There are a few issues to note with the above categorization. Russia, which is in the HHD group, has a score at the upper end of the range at 0.798. Similarly, a number of the oil-rich Gulf states have HDI scores in the VHHD range but are included in the HHD group because of larger population countries in the Middle East having scores in the HHD range. This is important for such oil exporting countries that would otherwise have a lower extraction right allocation if they were in the VHHD group. Other Developing Asia also has a high diversity of HDI scores; however, the most populous countries such as Indonesia, Bangladesh and Pakistan have HDIs of less than 0.7. Finally, Eastern European countries all have scores in the VHHD range, except for Bulgaria and Romania, which have scores of 0.782 and 0.793, respectively.
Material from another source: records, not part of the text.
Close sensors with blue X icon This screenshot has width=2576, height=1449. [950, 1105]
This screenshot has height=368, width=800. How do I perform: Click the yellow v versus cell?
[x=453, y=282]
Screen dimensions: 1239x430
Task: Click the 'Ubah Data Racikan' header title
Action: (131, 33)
Production levels determined under the 2°C scenario were then allocated to the HDI groups, with HDI1 allocated an increased production quota and HDI3 a lower production quota. The quota levels were originally determined based on a differentiated carbon tax on extraction, with a higher tax applied to HDI3 (thereby reducing production), with HDI2 incurring a tax level of 60 per cent of that for HDI3, and HDI1 only incurring a tax level of 10 per cent of the HDI3 tax level. The use of carbon tax mechanism is not intended as a politically viable mechanism with which to redistribute the remaining ‘burnable’ carbon budget, but rather as a means of allowing the model to endogenously determine the redistribution, without prescribing which type of fossil fuel production would be allocated where. This resulted in two scenarios: a low-quota case leading to a lower level of redistribution to HDI1, and a high-quota case with a higher level of redistribution to HDI1.